* **Supplied text**:
The sunshine poured over the mountains, obscured only by the occasional storm tinged cloud that floated over the soaring green peaks. The skin on my legs soaked in the sweaty rays, as I settled in the chair, hiding the rest of me from its intense gaze, and talked of old times with a very old friend. Nestled in the foothills, framed by the lintel of the wooden deck, I soaked in a landscape that screamed at me, through every branch reaching mountain-ward, every lit tendril and leaf, through the shadows starting their greedy reach from the curve of the ridge, the flow and rustle of the deep cold creek below; HOME.

The place where we grew up, my old friend and I, and a raggedy bunch of kids, skinned knees and messy hair, op-shop jumpers and hand-me-downs. A childhood spent tumbling down hills, grass-stained and shouting, throwing cow pats, turning rocks over and over to find the quartz that the rains washed down the swollen creek, the water icy, biting our toes. Hours spent playing in The Big Tree, crawling through the twists of roots surrounding the massive fig, which turned into boats, castles, homes, and us the Captains, Kings and Queens, and the Mums and Dads; a basket of dress-ups completing our characters.

* **Provided records**:
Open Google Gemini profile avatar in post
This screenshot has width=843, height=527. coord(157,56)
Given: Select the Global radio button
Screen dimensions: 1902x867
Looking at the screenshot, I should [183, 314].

* **Job A**:
Check each statement against the passage above about a childhood home in the mountains, answering yes or no and quoting the words of the passage that decide it: (i) the narrator talked of old times with a very old friend; (ii) the creek below the deck is described as warm; (iii) the children played among the roots of a massive fig called The Big Tree.
* **Job B**:
Pick up the passage about a childhood home in the mountains after its final sentence and carry it on in the same voice.

* **Right answer A**:
(i) Yes: "talked of old times with a very old friend."
(ii) No: "the flow and rustle of the deep cold creek below."
(iii) Yes: "Hours spent playing in The Big Tree, crawling through the twists of roots surrounding the massive fig."

* **Right answer B**:
And all those memories rushed at me while I sat and gazed over that view, of walking to get the milk from the dairy down the road, through a patch of forest that was only creepy because we infused it with horror stories and contrary spirits, the handle of the bucket cutting into hands, hands which were much smaller then, and red with weight of the yellow milk, crowned with globules of fat. Of climbing the Mulberry tree next to the water hole, and gorging on the dark fruit, falling out of its branches, stained and full, catching tadpoles, and dodging catfish in water that had gone tepid under the summer sun. The smell of the Holstein’s farm, the warmth of the cows teats when we could sneak into the milking shed at the right time, the grunt of the piglets and the mean eyeballing of the farm dogs.

It was bikes and whooping, and make believe and guavas picked fresh off the tree on the way to school. It was sleeping in the back of Dad’s Kingswood at parties with my sisters, and trampolining and swimming for days on end, waterlogged and grinning. It was home, and that one afternoon spent sunning myself under those familiar mountains brought it all back to life. A melange of memories, nostalgia and wistful wanting mixed together like the trifles Nela used to make; layers of jelly and peaches, and thick cream.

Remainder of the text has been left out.